City revokes liquor license at Congress Theater; Congress’ owner buys management company at Portage Theater

The recent revocation of the liquor license at the Congress Theater, 2135 N. Milwaukee Ave., comes at the same time that the Congress’ owner has at least temporarily taken control of the management company for the Portage Theater, 4050 N. Milwaukee Ave.

Eddie Carranza, who last year bought the Portage Theater building, recently purchased the management corporation which holds the liquor and public place of amusement licenses at the Portage. Carranza has 30 days to file for a transfer of those licenses.

In his weekly newsletter, Alderman John Arena (45th) wrote: “Because of Carranza’s history (at the Congress), I have opposed him receiving a liquor license at the Portage until he can prove that he can be a responsible venue owner and liquor license holder. That opposition continues.

“Carranza’s attorney has notified my office and the liquor commissioner that he does not intend to keep controlling interest of the corporation for long.
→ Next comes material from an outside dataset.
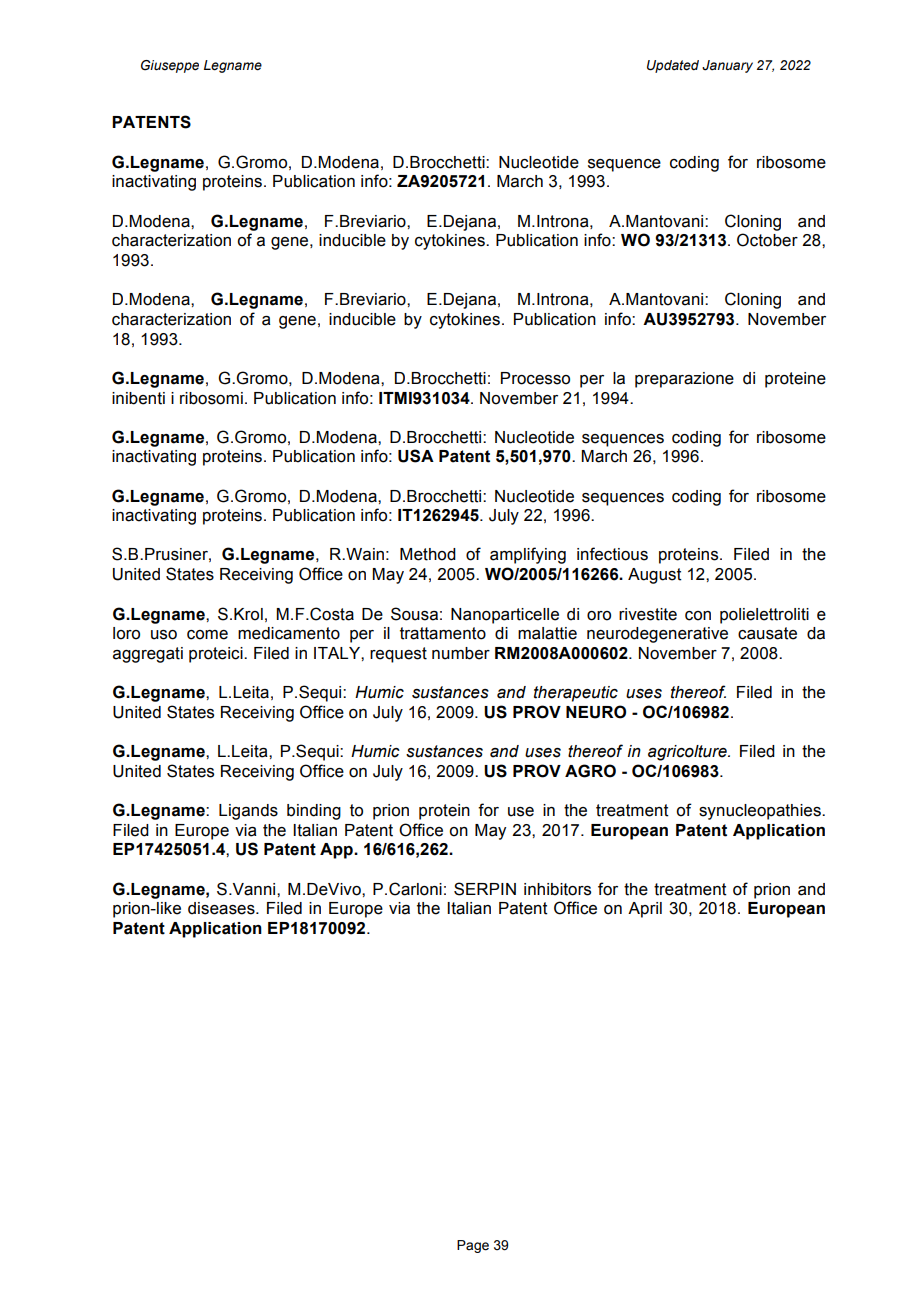 The height and width of the page is (1308, 924). I want to click on Method, so click(428, 554).
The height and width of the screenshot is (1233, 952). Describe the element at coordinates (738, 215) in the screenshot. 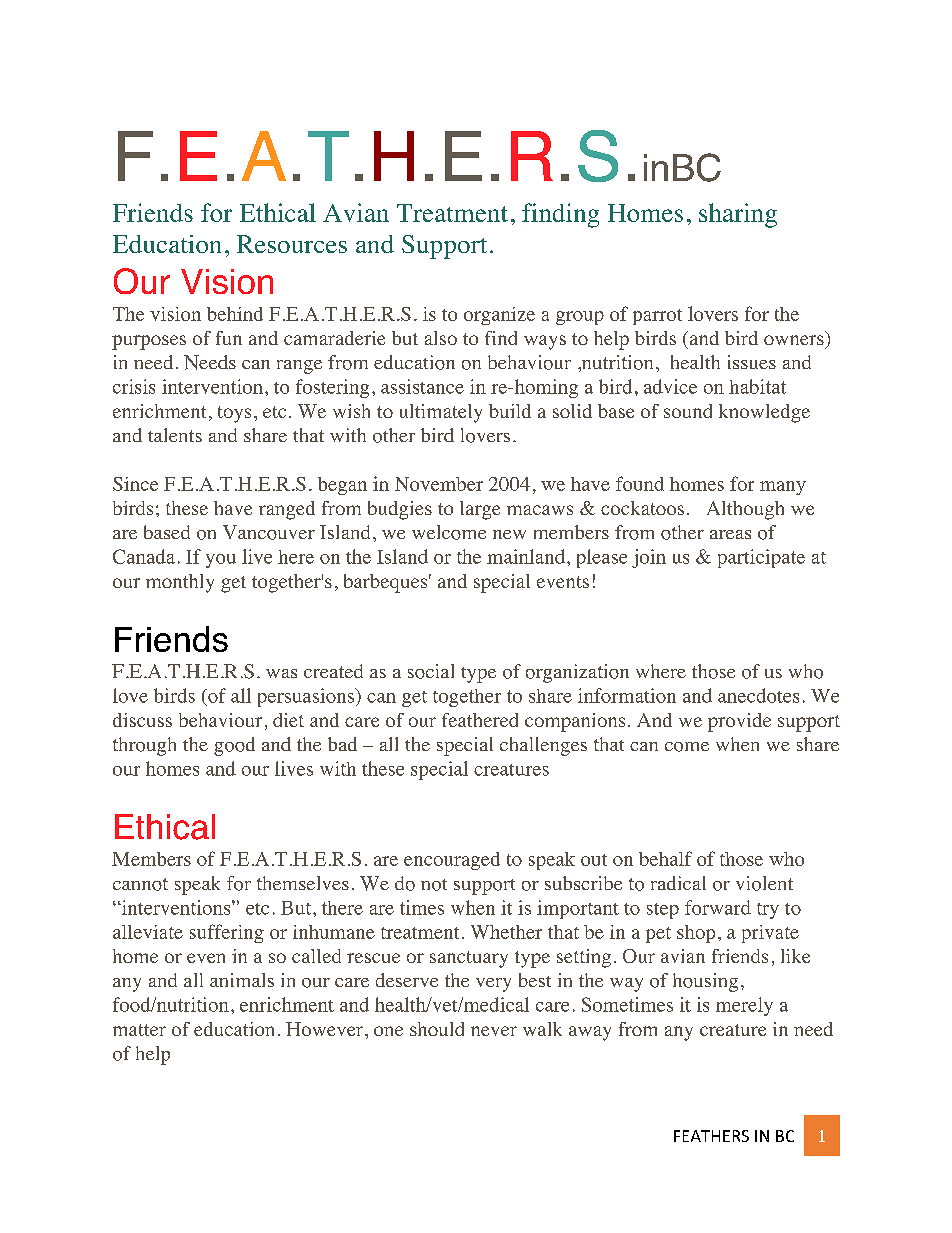

I see `sharing` at that location.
He is looking for a buyer who will manage the theater.”

Arena’s chief of staff Owen Brugh said that it is his understanding that longtime Portage manager Dennis Wolkowicz will continue to operate the theater “until as long as it takes” for a new operator to be found and for the licenses to be properly transferred. The theater offers a mix of live entertainment and classic movies.
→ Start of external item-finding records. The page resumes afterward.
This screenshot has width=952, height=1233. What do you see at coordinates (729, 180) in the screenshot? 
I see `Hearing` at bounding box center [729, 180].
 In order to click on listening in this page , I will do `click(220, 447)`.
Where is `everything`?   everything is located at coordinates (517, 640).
“For the city issue such licenses, the city must vet and approve anyone who owns more than 5 percent of the interest in the corporation. The city also must approve any ownership interest transfer of more than 5 percent,” Arena said.
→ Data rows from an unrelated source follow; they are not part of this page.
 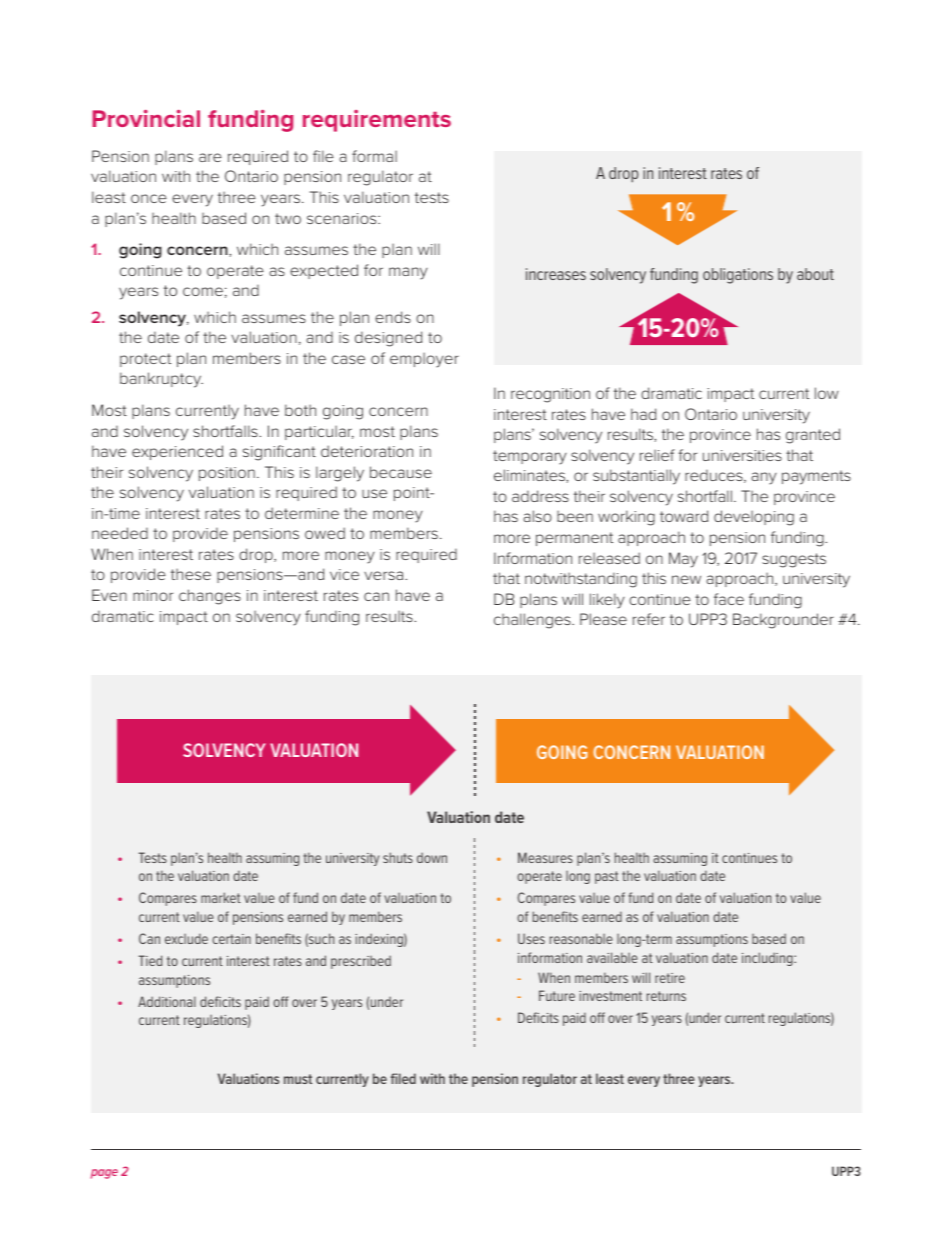 What do you see at coordinates (146, 118) in the screenshot?
I see `Provincial` at bounding box center [146, 118].
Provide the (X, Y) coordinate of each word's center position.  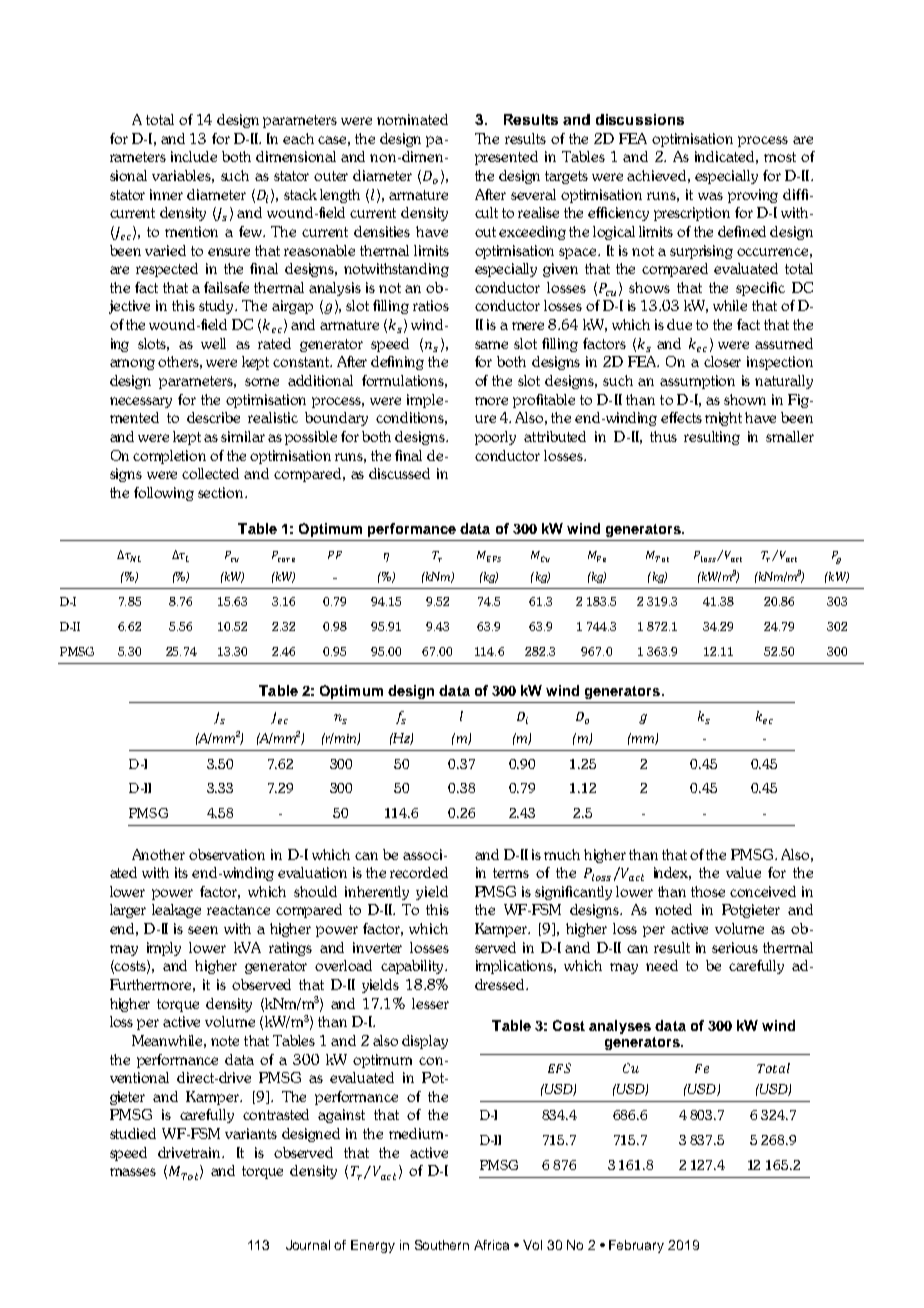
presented (506, 158)
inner (166, 194)
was (710, 196)
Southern (442, 1245)
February (636, 1246)
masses (133, 1172)
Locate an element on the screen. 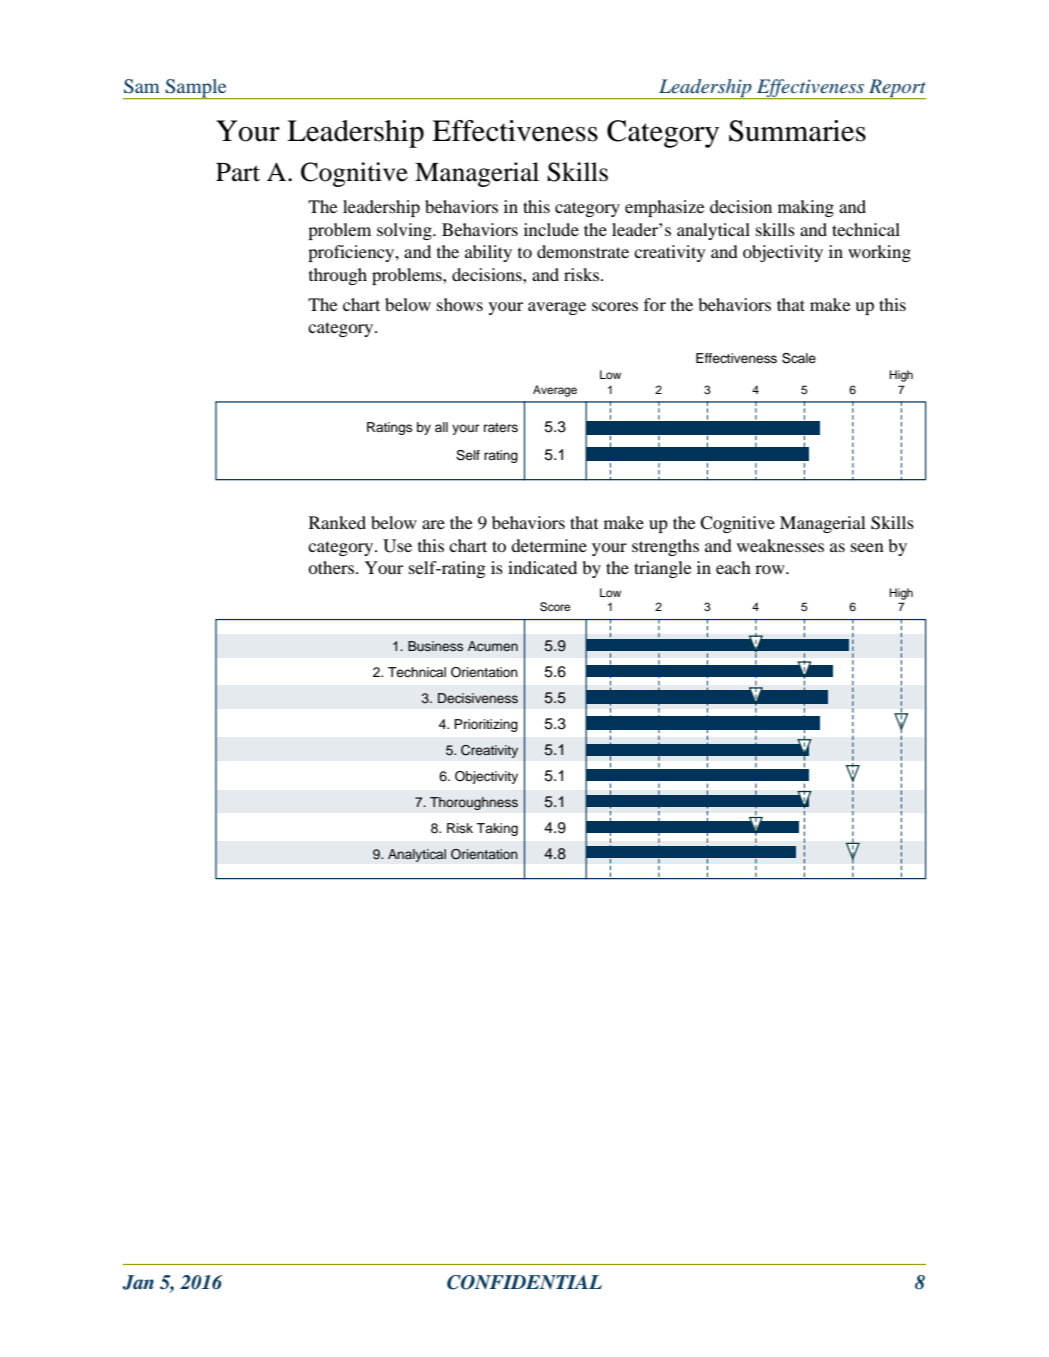 The image size is (1049, 1357). Jan is located at coordinates (138, 1282).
City Department of Business Affairs and Consumer Protection spokeswoman Jennifer Lipford said that those seeking a transfer of a liquor license must go through a process that is similar to applications for a first-time license at an establishment.

Carranza, who has faced several building code violations at the Congress, received more bad news on May 24 when the city revoked his liquor license at the Congress. He immediately filed an appeal with the License Appeals Commission, and the Congress is allowed to serve liquor during the appeals process.

In his ruling, city hearing officer Robert Nolan upheld two of the five charges which were brought against the Congress.  Nolan ruled that the theater failed to notify police of a fight which occurred on April 13, 2012, and that the theater had become a nuisance because within a year five incidents involving illegal narcotics or controlled substances had occurred on the premises.

Under city code, Carranza would be unable to obtain a new liquor license in the city once he were to exhaust all of his appeals, but he can apply for a liquor license at the Portage or anywhere else during the appeals process.